Eight sacks on Brad Kaaya put Miami Hurricanes’ linemen in nasty mood

Brad Kaaya (15) is sacked by Virginia Tech defensive lineman Vinny Mihota (99) in the second half. Kaaya was sacked eight times for 57 yards in the game. (AP Photo/Steve Helber)

Brad Kaaya (15) is sacked by Virginia Tech defensive lineman Vinny Mihota (99) in the second half. Kaaya was sacked eight times for 57 yards in the game. (AP Photo/Steve Helber)

If University of Miami guard Danny Isidora is right about what’s ailing the offensive line, it should be an easy fix.

Quarterback Brad Kaaya was sacked eight times in last week’s loss at Virginia Tech, a number assistant coach Thomas Brown believes is the worst he’s ever been associated with. As if the number isn’t ugly enough, consider that it tied a career high for Kaaya — not for most career sacks in a game, but in any entire month during his three seasons as a Hurricane.

Isidora said Tuesday that he believes the line needs to get nastier.

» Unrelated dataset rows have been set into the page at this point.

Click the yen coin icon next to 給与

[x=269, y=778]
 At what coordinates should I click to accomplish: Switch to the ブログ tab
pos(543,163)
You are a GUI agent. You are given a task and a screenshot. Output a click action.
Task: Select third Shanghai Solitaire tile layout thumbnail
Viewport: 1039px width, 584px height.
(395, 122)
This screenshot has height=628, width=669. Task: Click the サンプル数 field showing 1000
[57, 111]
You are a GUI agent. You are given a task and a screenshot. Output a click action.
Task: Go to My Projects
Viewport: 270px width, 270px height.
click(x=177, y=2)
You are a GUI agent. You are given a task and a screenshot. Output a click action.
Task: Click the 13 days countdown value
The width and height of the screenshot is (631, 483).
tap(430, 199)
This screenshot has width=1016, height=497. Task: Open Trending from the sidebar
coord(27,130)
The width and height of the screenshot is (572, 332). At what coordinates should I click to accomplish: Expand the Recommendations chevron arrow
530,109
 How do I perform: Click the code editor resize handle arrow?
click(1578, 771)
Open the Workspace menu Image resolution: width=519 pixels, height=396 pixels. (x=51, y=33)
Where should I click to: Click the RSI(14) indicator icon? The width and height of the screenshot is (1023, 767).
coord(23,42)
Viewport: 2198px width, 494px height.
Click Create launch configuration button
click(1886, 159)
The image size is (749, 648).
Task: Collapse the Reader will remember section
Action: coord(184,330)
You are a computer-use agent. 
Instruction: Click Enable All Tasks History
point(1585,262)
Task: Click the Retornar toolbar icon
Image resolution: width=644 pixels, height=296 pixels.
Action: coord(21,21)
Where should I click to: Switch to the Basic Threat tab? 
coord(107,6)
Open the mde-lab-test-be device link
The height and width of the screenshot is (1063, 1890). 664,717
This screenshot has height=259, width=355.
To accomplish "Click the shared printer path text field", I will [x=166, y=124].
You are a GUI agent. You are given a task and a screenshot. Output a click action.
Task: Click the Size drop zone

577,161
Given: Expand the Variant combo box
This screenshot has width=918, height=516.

If heading into Notre Dame on Saturday while coming off an eight-sack performance isn’t enough to get blockers in a fighting mood, what is?

“As an offensive line we need to play more nasty,” Isidora said.

The focal point this week, he added, is “Technique and toughness — that’s what we’re working on. We’ve got to pick it up.”

If they don’t, Kaaya will continue to be picking up himself — and maybe more molars. Line coach Stacy Searels, as fond of sugarcoating as he is of sacks, was asked for the second consecutive week to assess his unit’s performance.

“Let’s go back to our last quote,” Searels said. “Did you see the game?”

Searels, however, was philosophical about the task ahead.

“Do you ever enjoy not winning?” he said. “No, no. But do I enjoy working with these guys, working to see them go through adversity and how they’re going to handle it, because that’s what life is, how you handle adversity? And there’s adversity right now. It’s hit. It’s hit hard.”

Kaaya has been, which probably is a reason that for the second consecutive week, Richt made his quarterback off-limits to the media.

“Of course we give each other reassurance,” Isidora said of the communication between quarterback and blockers. “We have to. I mean, we’re a team. That’s what we’ve got to do.”

Although Kaaya has taken responsibility for many sacks, Isidora isn’t having any of it.

“I put that on us,” Isidora said. “I wouldn’t put it on Brad. It’s not his job.”

Kaaya was sacked twice in the first four games combined. But as the Hurricanes have stepped up in the level of competition, Kaaya has gone down, suffering 13 sacks the past three games. He’s on pace for a career-high 25 sacks.

“We don’t blame anybody,” Richt said. “We correct.”

Who is he correcting? Everybody.

“All I can tell you is when we meet, everybody’s got a piece of this pie, so to speak,” Richt said. “Everybody’s got a job to do.”

For example, the running backs, wildly effective the first few weeks, could help by giving Kaaya more manageable down-and-distance situations. Richt pointed out that late in the Penn State-Ohio State game, he noticed how the Buckeyes had issues with pass protection because it was obvious they needed to throw.

“These D-ends are pretty good across the country,” Richt said. “I think Ohio State has one of the better lines in America, so I’m not saying anything bad about them. I’m just saying it’s hard to pass pro down after down like that. So we have to get better on first down. We have to get better on second down. We’ve got to get better running the ball.

“It’s an everybody thing. It’s not just an offensive line thing.”

But being the line coach, Searels takes eight sacks personally.

“We’ve got a standard and the standard’s set real high here at Miami,” he said. “Real high. There’s been some outstanding offensive lines here. And we’re not going to lower that standard and we’re going to demand that we do it right until we get it right. We’ve got a ways to go there.”

If getting angry about eight sacks is the first step, perhaps they’ve at least made it that far.

“It’s being nasty, it’s cutting, it’s everything,” Isidora said. “Finishing your block. Putting a guy on his back. We need to play to that standard.”